CVC has broadly followed the 80:20 rule, with about four-fifths of the deals being done by the top 20% or so of firms. It is to that upper quintile the industry is looking for leadership and best practices.
When AngelList bought Product Hunt last month, Michael Coren at news provider Quartz accurately said venture capital was being upended by its own technology. Quartz quoted Naval Ravikant, co-founder of AngelList: “The bigger picture is that the traditional things that only [Silicon] Valley startups have available to them are going online. Cash, customers, and talent. Those are the things companies care about.”
Ravikant is trying to combine platforms that bring entrepreneurs together with a wider group of investors and potential employees and influence how those startups’ products are recommended and bought by customers – a great business model for what is shaping up to be the first mass market age in venture capital 20 years after the dot.com bubble raised people’s consciousness to the potential of a second life online.
Smart investors have been offering the same combination of cash, customers and talent in varying proportions to their clients – the entrepreneurs – in return for access and returns to their funders. Wendell Brooks, president of Intel Capital, at last year’s Global Corporate Venturing & Innovation Summit, said his goal was to find out “what can we do for our portfolio companies, not what can they do for us?”. This required an understanding of the unique advantages and culture within the organization and its parent.
Roy Bahat, head of Bloomberg Beta, when it closed its second $75m fund in July, said: “Bloomberg was one of the original technology startups when Michael Bloomberg founded the company in 1981, and we try to carry that spirit in Bloomberg Beta. In our first fund, Bloomberg supported us in creating a different kind of venture fund. We built Bloomberg Beta to treat our founders like we treat Bloom-berg’s customers, with great care, trust, transparency and a service driven by data. The revolutionary plan for our second fund is to just keep on doing exactly what we have been doing.”

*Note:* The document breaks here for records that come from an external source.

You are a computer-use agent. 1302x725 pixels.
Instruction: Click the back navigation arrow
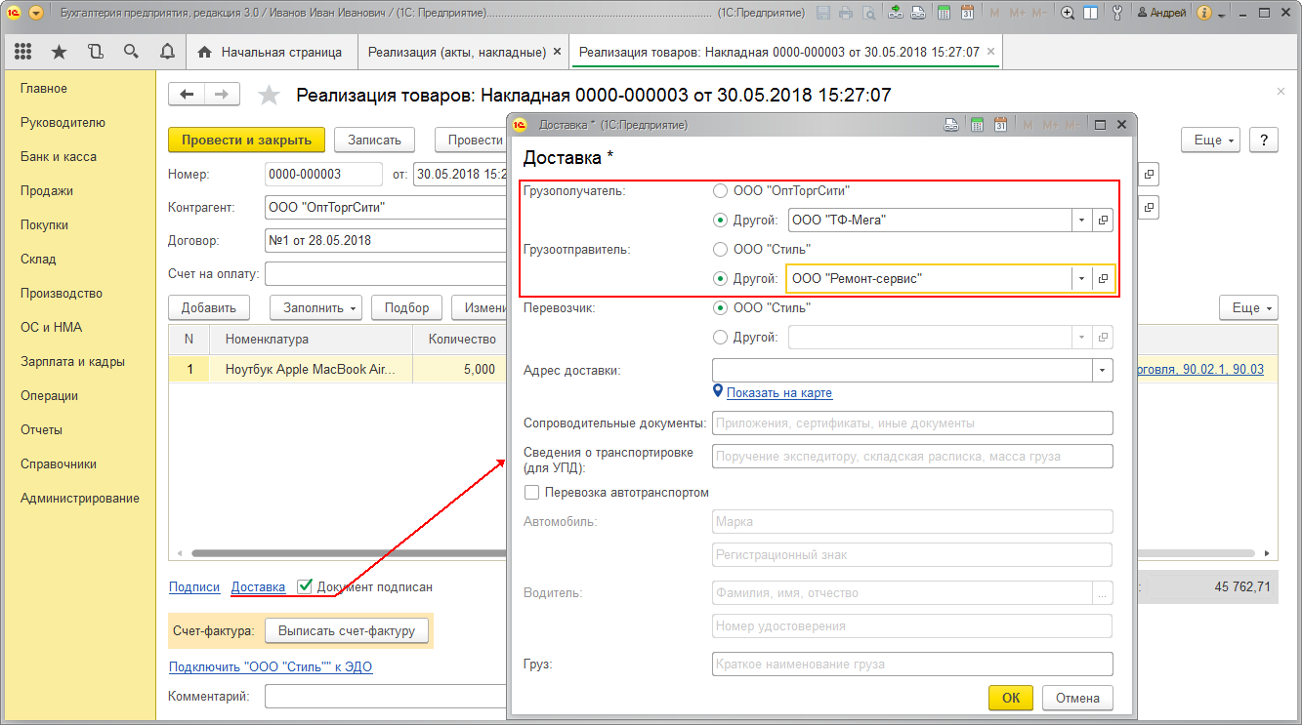point(187,94)
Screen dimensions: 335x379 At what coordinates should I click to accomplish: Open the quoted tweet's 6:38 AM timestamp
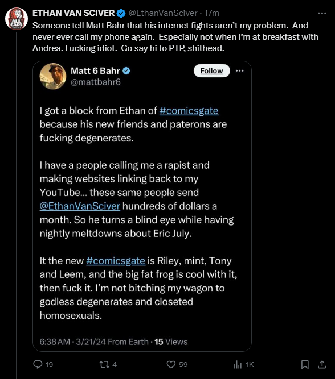click(x=73, y=341)
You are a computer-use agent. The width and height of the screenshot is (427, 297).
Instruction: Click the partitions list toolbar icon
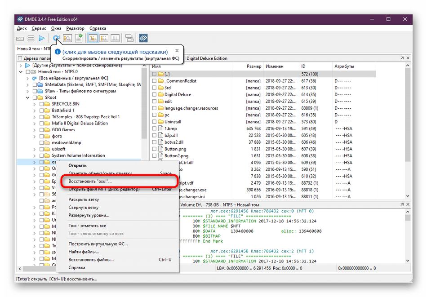(x=31, y=39)
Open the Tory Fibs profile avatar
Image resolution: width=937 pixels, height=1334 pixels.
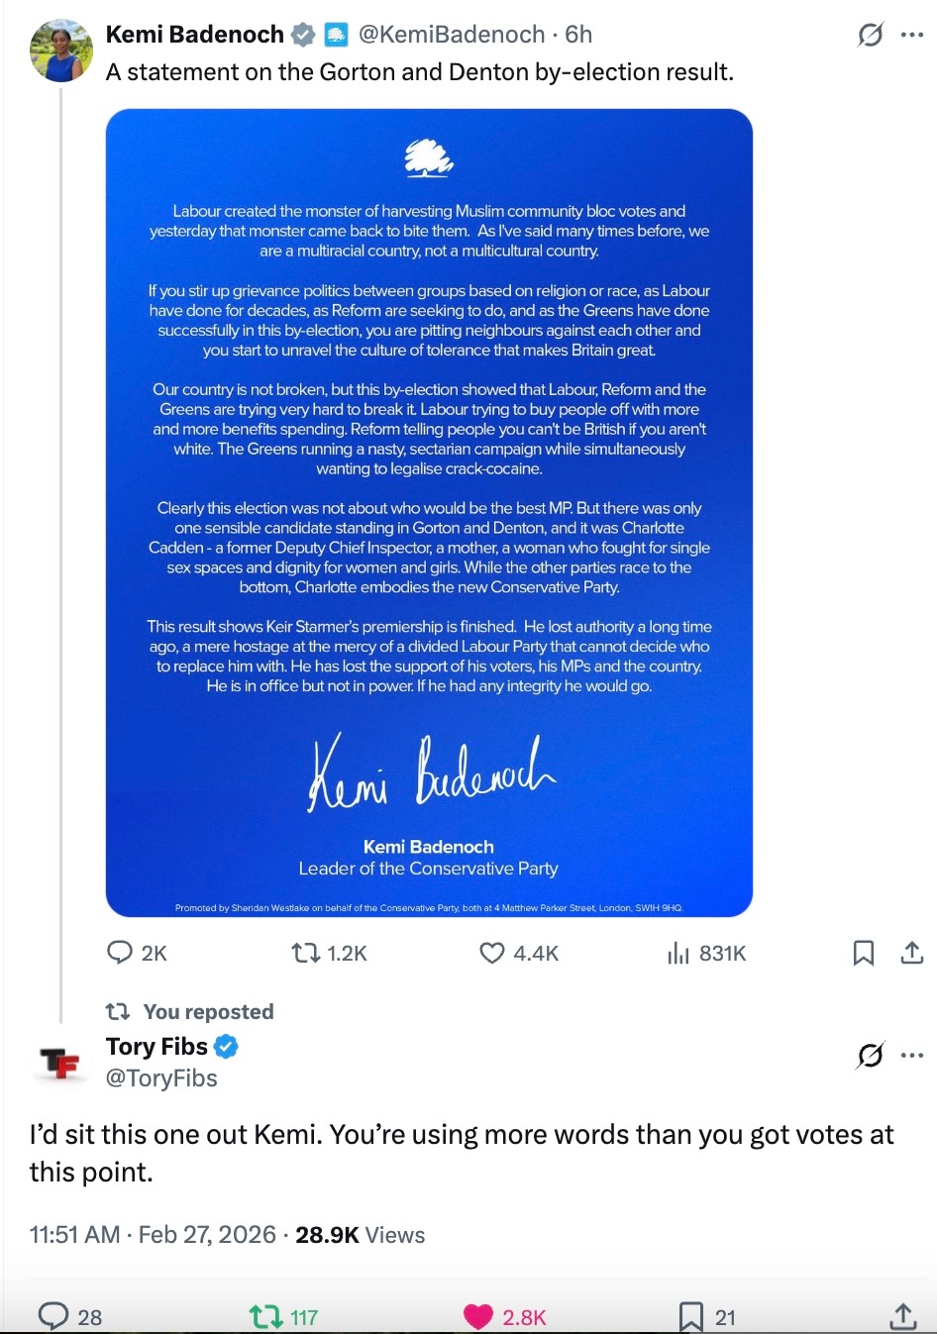pos(61,1063)
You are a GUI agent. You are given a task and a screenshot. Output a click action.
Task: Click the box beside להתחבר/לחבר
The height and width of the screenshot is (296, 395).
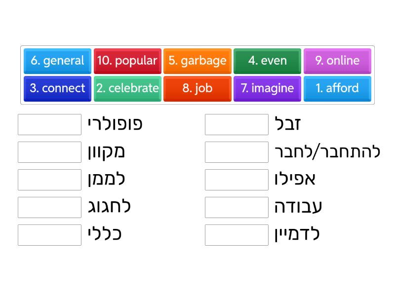237,152
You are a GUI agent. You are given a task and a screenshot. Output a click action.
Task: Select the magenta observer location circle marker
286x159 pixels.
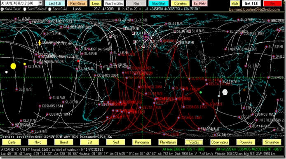tap(146, 37)
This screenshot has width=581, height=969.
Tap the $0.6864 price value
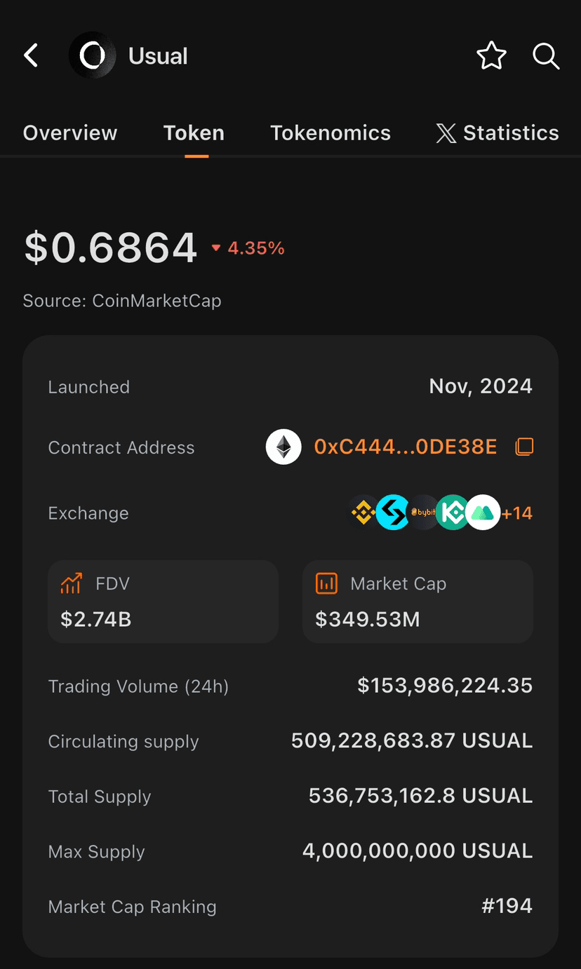111,248
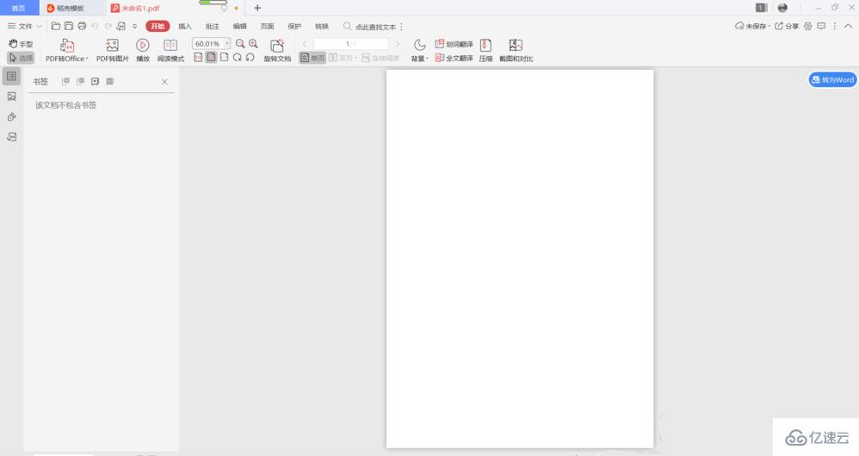Viewport: 859px width, 456px height.
Task: Show the thumbnails sidebar panel
Action: tap(12, 97)

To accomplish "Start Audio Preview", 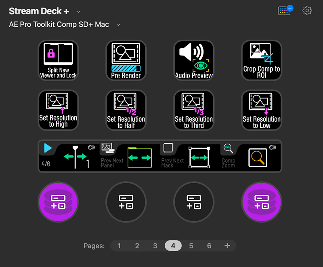I will pos(194,60).
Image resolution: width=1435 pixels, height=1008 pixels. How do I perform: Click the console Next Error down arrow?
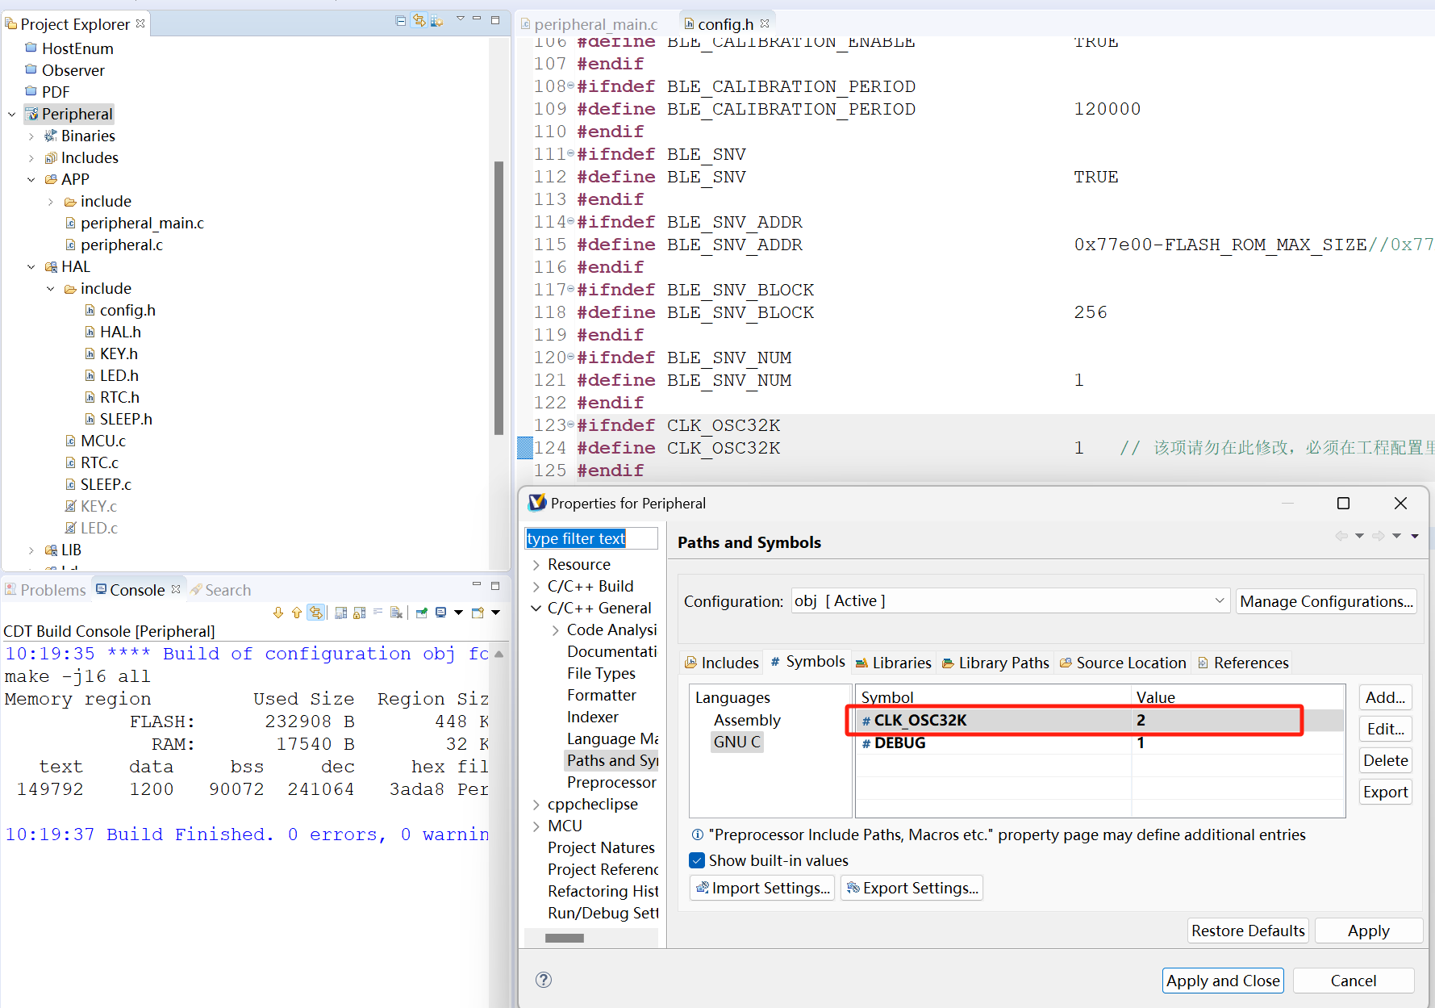[x=278, y=613]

Or, as Yao Xia, executive director for Tencent Investment, a nominee for this year’s Global Corporate Venturing Rising Stars 2017 awards, put it: “Similar to other industries, CVC needs to have a clear understanding and also the good execution on its competitive advantage, and differentiate itself from other investors.
“Investment is a red ocean market, with too many investors and too much money. Although everybody is talking about post-deal management or value-added services to investee companies, the key thing to provide is still the same – money. But CVC is naturally capable of differentiation. No matter whether it is minority investment or an acquisition, CVC should be thinking from the company’s perspective, being a trusted friend of the company, and providing its resources and expertise to back the company’s growth.”
The full GCV Rising Stars 2017 list, with more of his insights, and the chance to hear Xia’s boss, Jeffrey Li, will be revealed at the sold-out GCV&I Summit in California later this month. The feedback from these GCV Rising Stars 2017 provides insights that complement the statistical analysis and qualitative feedback from GCV’s annual survey of more than 200 industry leaders – carried out in conjunction with professors from Stanford, Harvard and Chicago universities and to be published at the summit in the World of Corporate Venturing 2017.
But beyond just putting entrepreneurs first, there has to be better communication with them, other VCs and senior management for the message to come across, as well as delivering the networking and execution of best practices.
Professionalism and recognition of the industry as a service is a hallmark of these top firms. From a cottage industry of VCs following “pattern recognition” to select former colleagues, fellow university alumni and sons of friends, the newer breed of venture investor has emerged with the brand, marketing and support-beyond-money that entrepreneurs want, offered by units that can hire experienced and mixed teams.
The future, therefore, is not a golden age reaping rewards from information asymmetry and against lifestyle-business peers – it is professional.